And you can chatter with your friends about it from your basement! (I’m talking to you, 45-year-old “Matrix” fanboy and simulation-theory addict.) (In “The Wizard of Oz,” the black-and-white Kansas sequences are “real,” but it’s the madly colorful action in Oz that’s real.) If you can just pop the right pill, or get to the right website, the truth - that it’s all an illusion! - will be there, and it will set you free. Then again, if you really want to unplug from the matrix, you might just go out on a limb and declare the following: that simulation theory, while fun to think about, is basically a crock - a debased product of a fantasy-fixated culture, which encourages people, more and more each day, to project their identities into avatars, to get lost in comic-book video-game worlds they think are “real,” and to regard their own lives as the dull, sad ones they’re stuck inside. If “A Glitch in the Matrix” is evidence, simulation theory is now threatening to turn a whole lot of us into Bill and Ted. Elon Musk says reality isn’t real! Whoa! Where can I sign up!? It’s hardly incidental that “The Matrix” starred Keanu Reeves.
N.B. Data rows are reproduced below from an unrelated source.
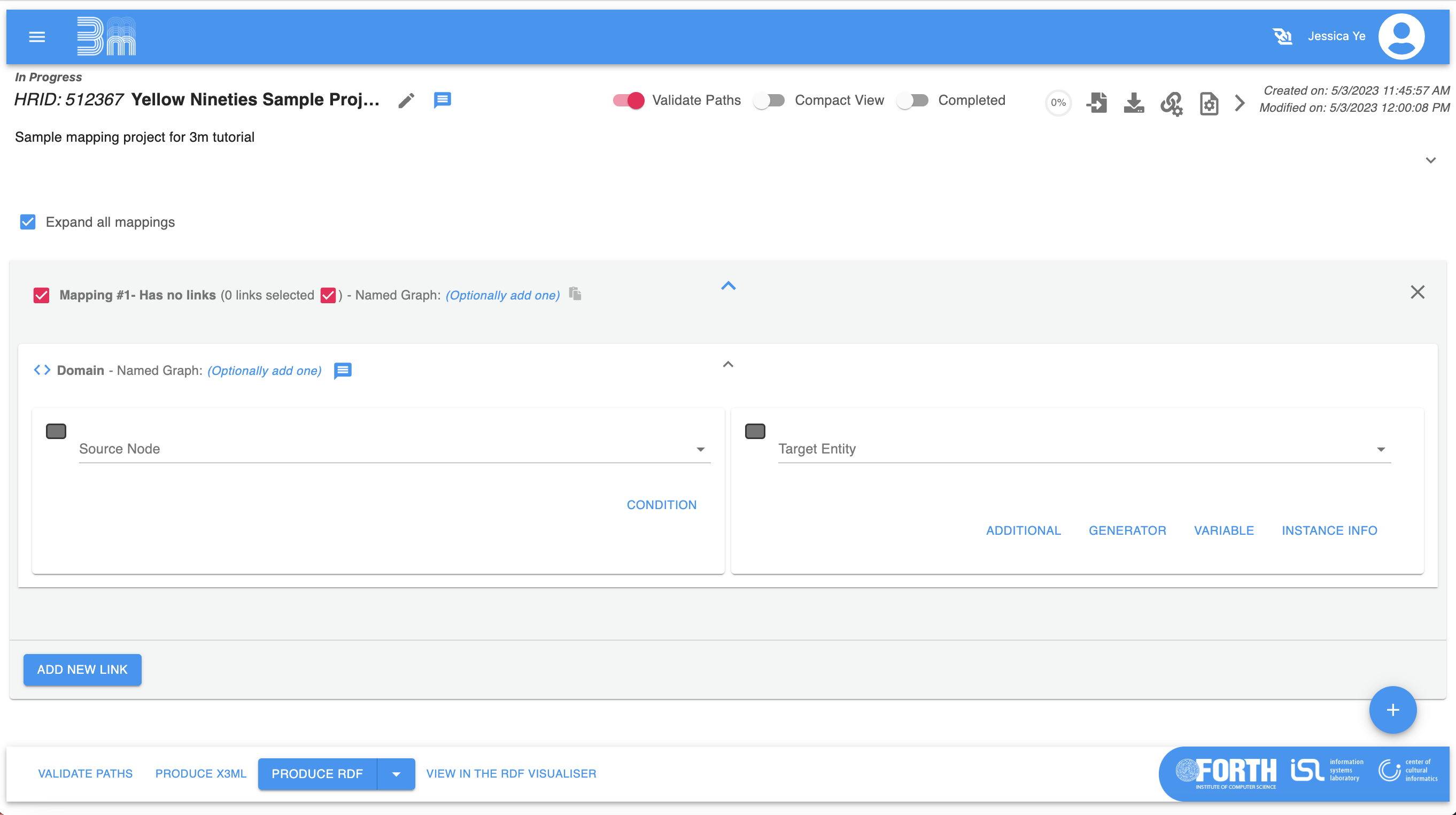Image resolution: width=1456 pixels, height=815 pixels.
Task: Click the copy icon next to Mapping #1
Action: pos(575,294)
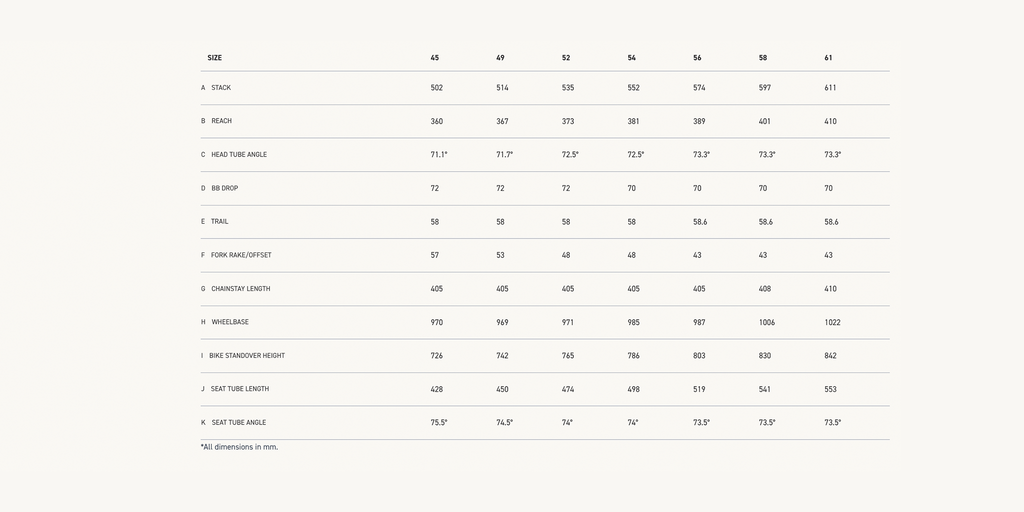The width and height of the screenshot is (1024, 512).
Task: Select the REACH row label
Action: [221, 121]
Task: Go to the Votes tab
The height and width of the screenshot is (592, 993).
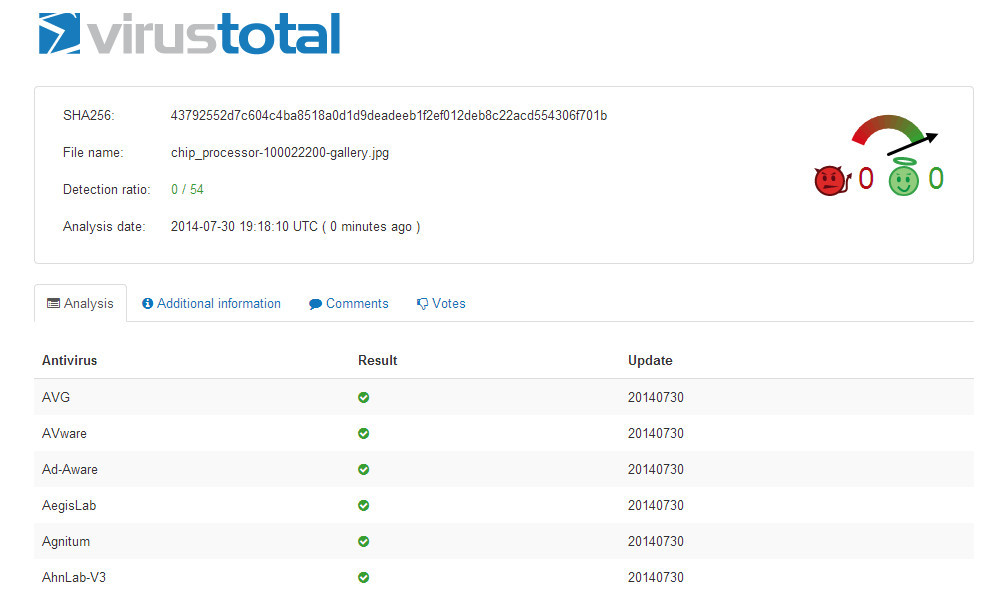Action: 441,303
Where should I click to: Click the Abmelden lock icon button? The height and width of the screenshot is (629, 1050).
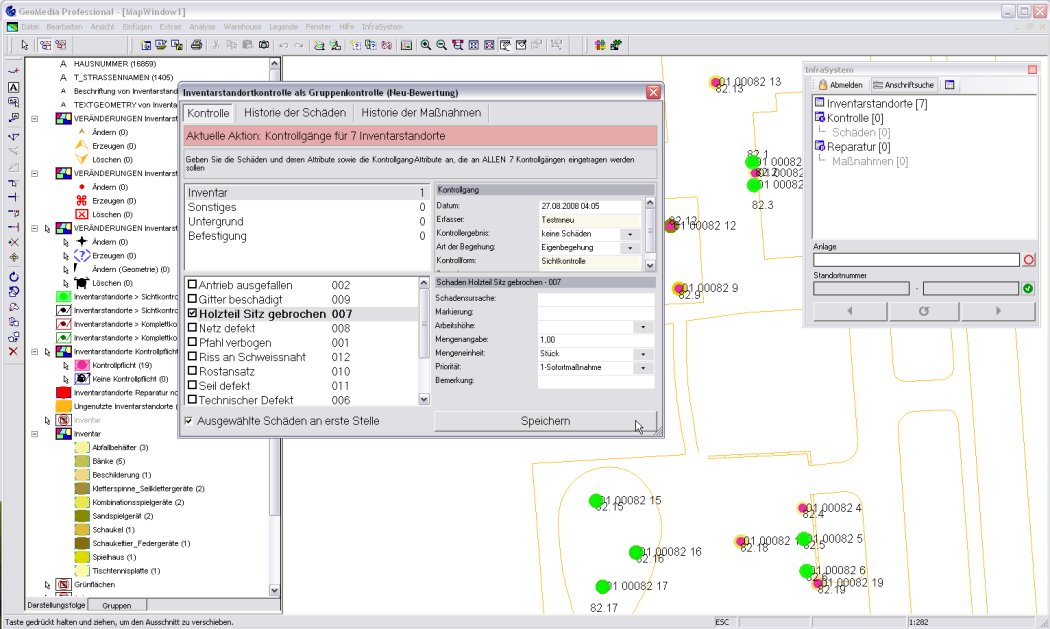(838, 85)
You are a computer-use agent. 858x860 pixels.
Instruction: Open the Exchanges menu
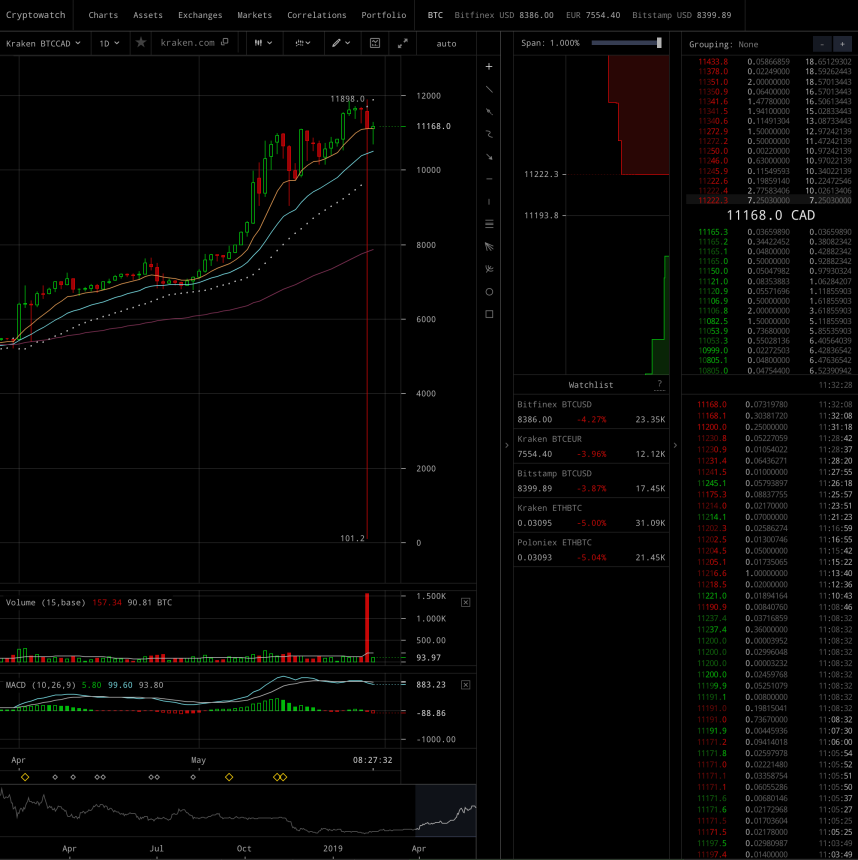200,15
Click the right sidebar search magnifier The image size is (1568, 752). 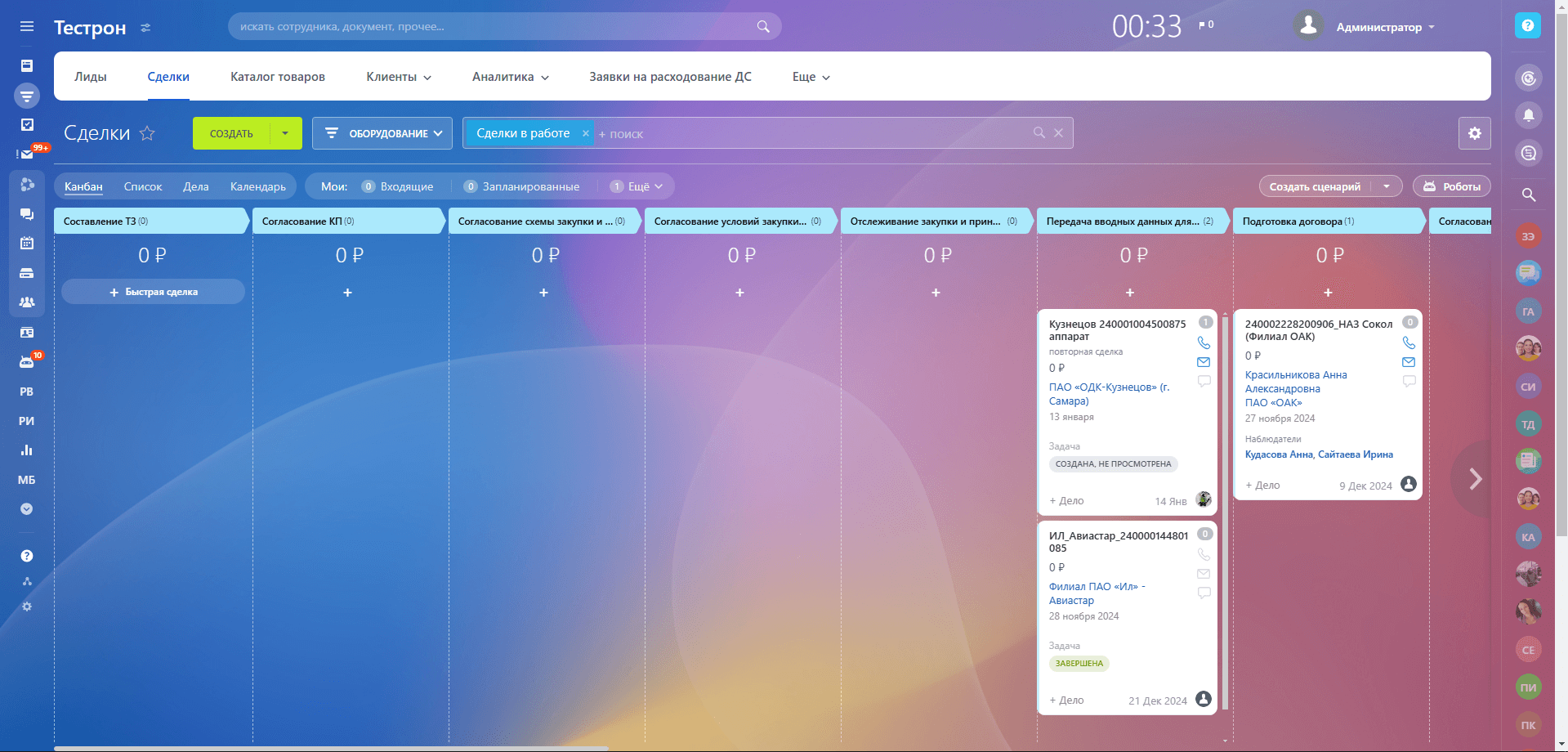1528,195
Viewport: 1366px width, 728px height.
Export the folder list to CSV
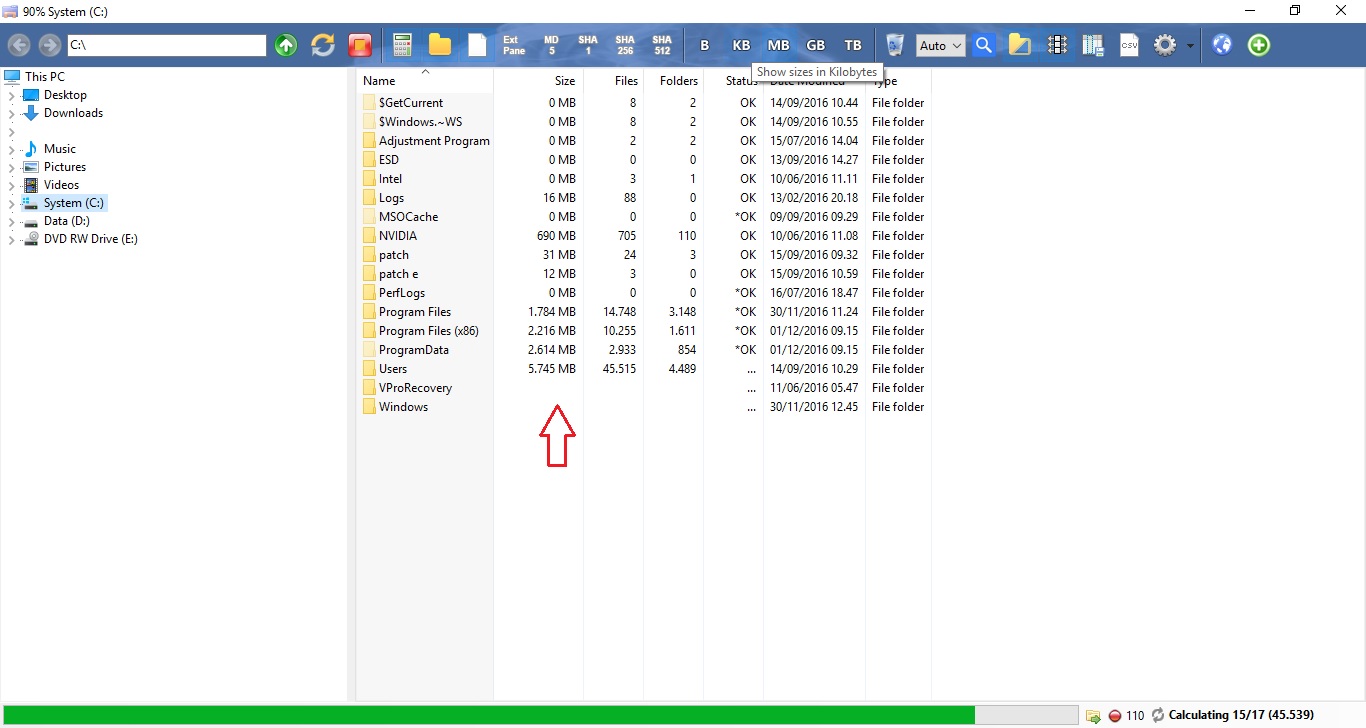1129,45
#Glitch in the matrix mod#
We see clips of Musk on a talk show saying, “The odds that we’re in base reality is one in billions.” What his minions don’t understand is that he’s selling himself as an out-of-the-box mod futurist. Elon Musk is their tycoon celebrity hero. It’s got animated sequences that are like puckishly staged video games, and it features an ironic cast of giddy talking-head incels - a total arrested boys’ club, alternately fascinating and annoying.
#Glitch in the matrix movie#
The movie takes the pulse of how science fiction has merged with our imaginations. “ A Glitch in the Matrix,” the new documentary directed by Rodney Ascher, who made the thrilling cinehaulic conspiracy-theory deep dive “Room 237” (which was about people who think that hidden messages are encoded in Stanley Kubrick’s “The Shining”), gives each of those metaphors a workout.

You could also call it a rabbit hole, a looking glass, or this generation’s acid trip - a chemistry-free way of turning reality inside out. You might describe that as a philosophical stance, one that can be traced back to Descartes or even the parable of Plato’s Cave. There are words, and many metaphors, one could use to describe simulation theory: the belief, popularized two decades ago by “ The Matrix,” that the life we’re living - the people we know, the experiences we have, what we see, touch, think, and feel - is literally an illusion, an artificial façade orchestrated by minds far more developed than our own.